[Provided records — start]
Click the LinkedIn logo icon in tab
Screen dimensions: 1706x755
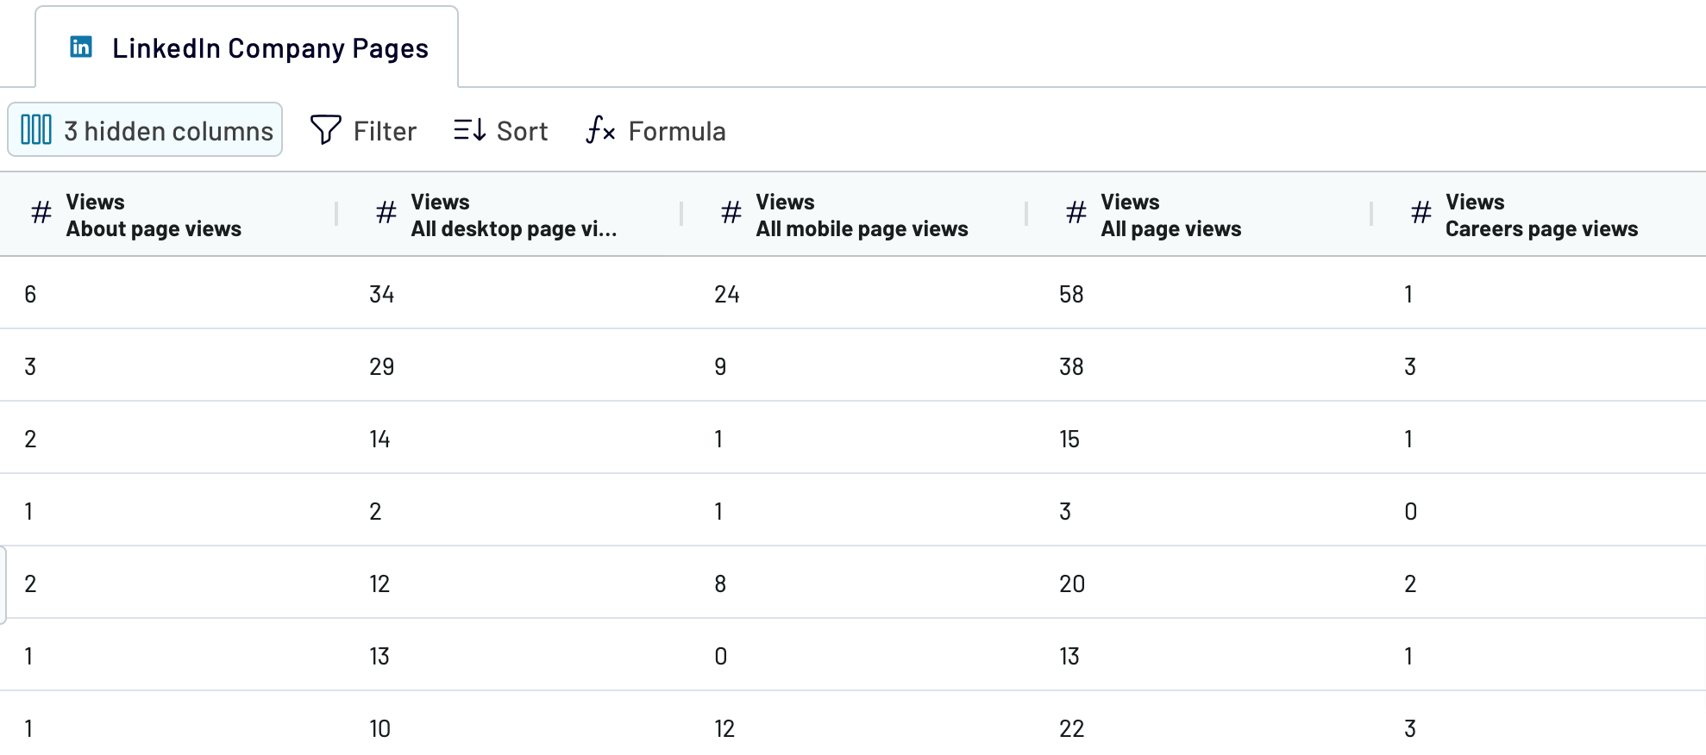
[Provided records — finish]
[Provided records — start]
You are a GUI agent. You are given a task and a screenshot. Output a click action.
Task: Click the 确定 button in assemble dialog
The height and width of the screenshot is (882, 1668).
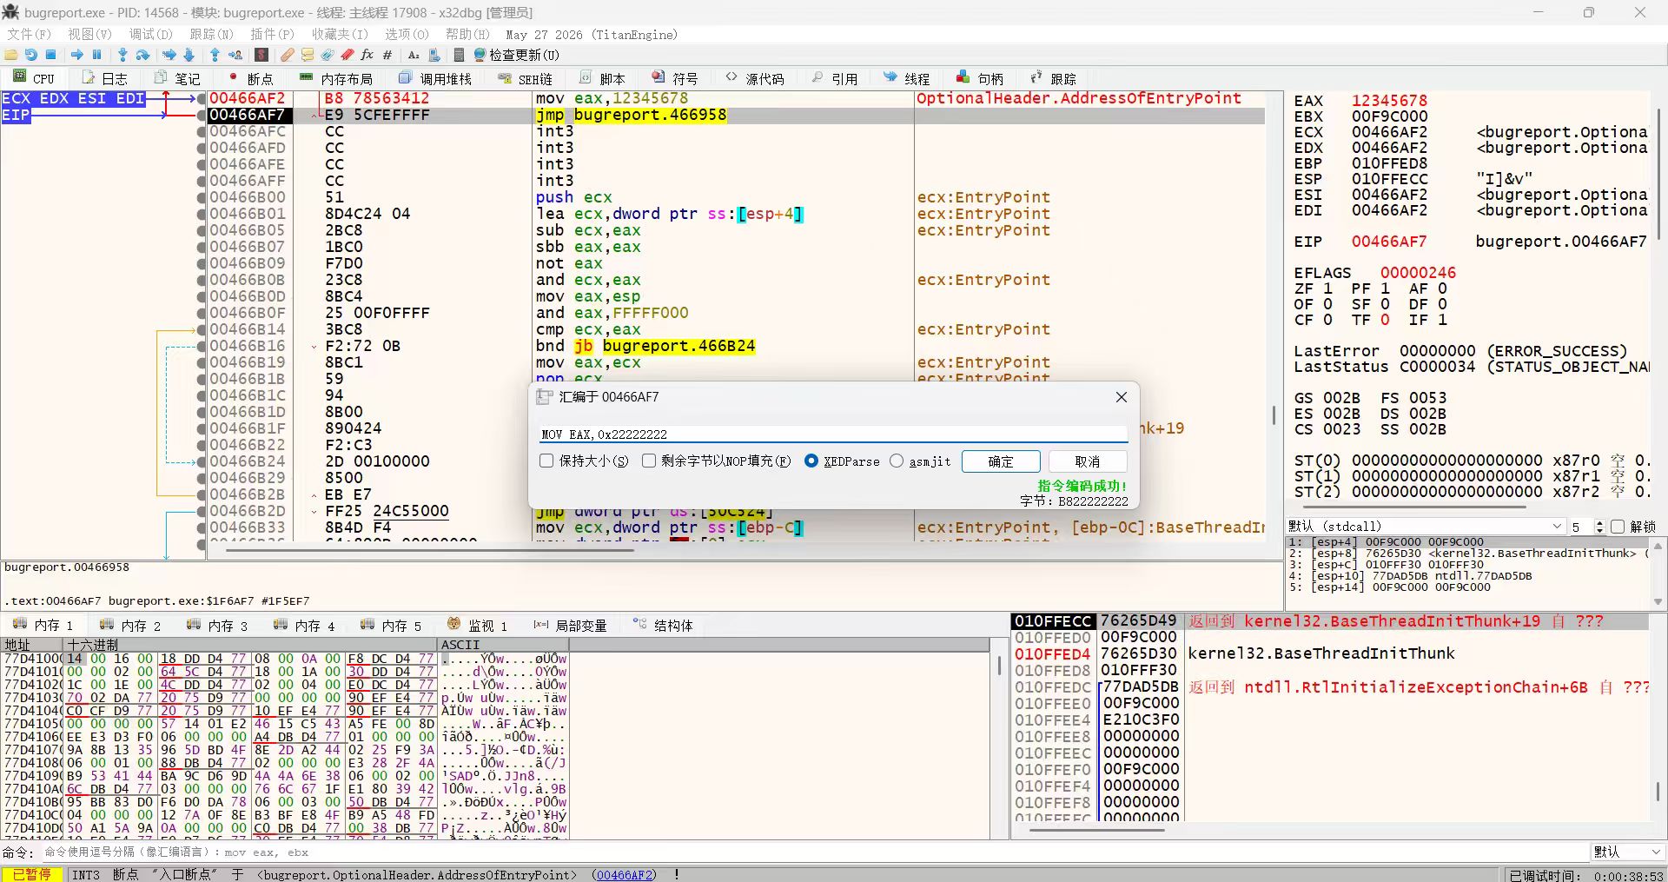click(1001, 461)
[Provided records — finish]
[Provided records — start]
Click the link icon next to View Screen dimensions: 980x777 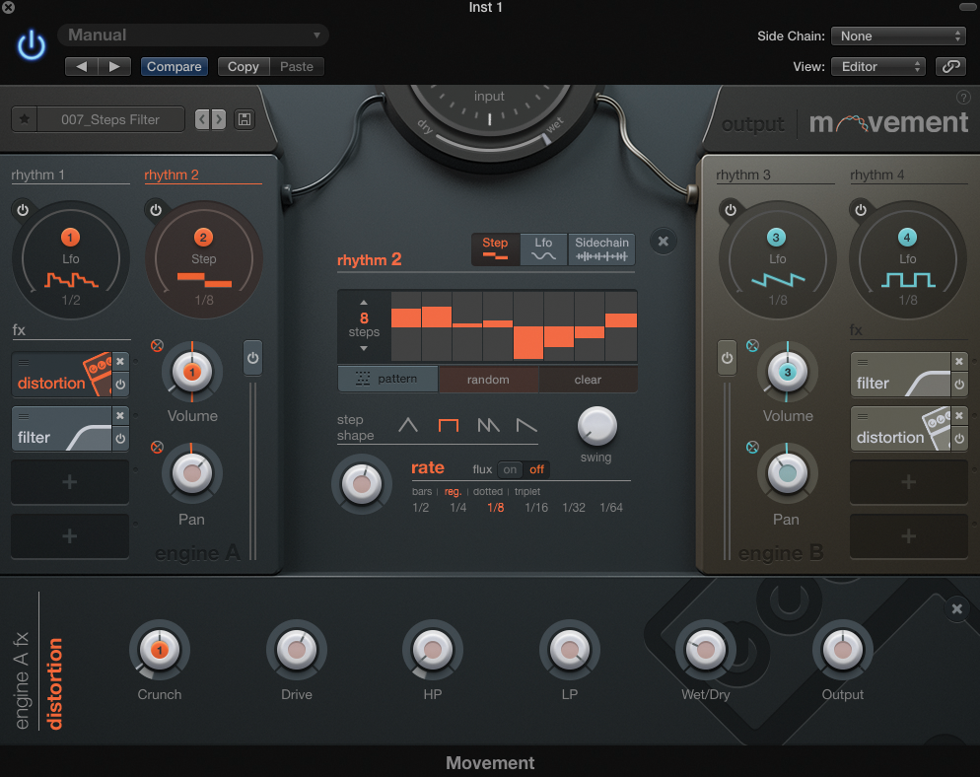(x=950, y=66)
[Provided records — finish]
▶ [Problem to work on] Your task is to restate, word for word, only those lines above that fall between the line holding "Click the LinkedIn logo icon in tab" and the line holding "Screen dimensions: 1706x755", inclusive.

▶ [Result for this task]
Click the LinkedIn logo icon in tab
Screen dimensions: 1706x755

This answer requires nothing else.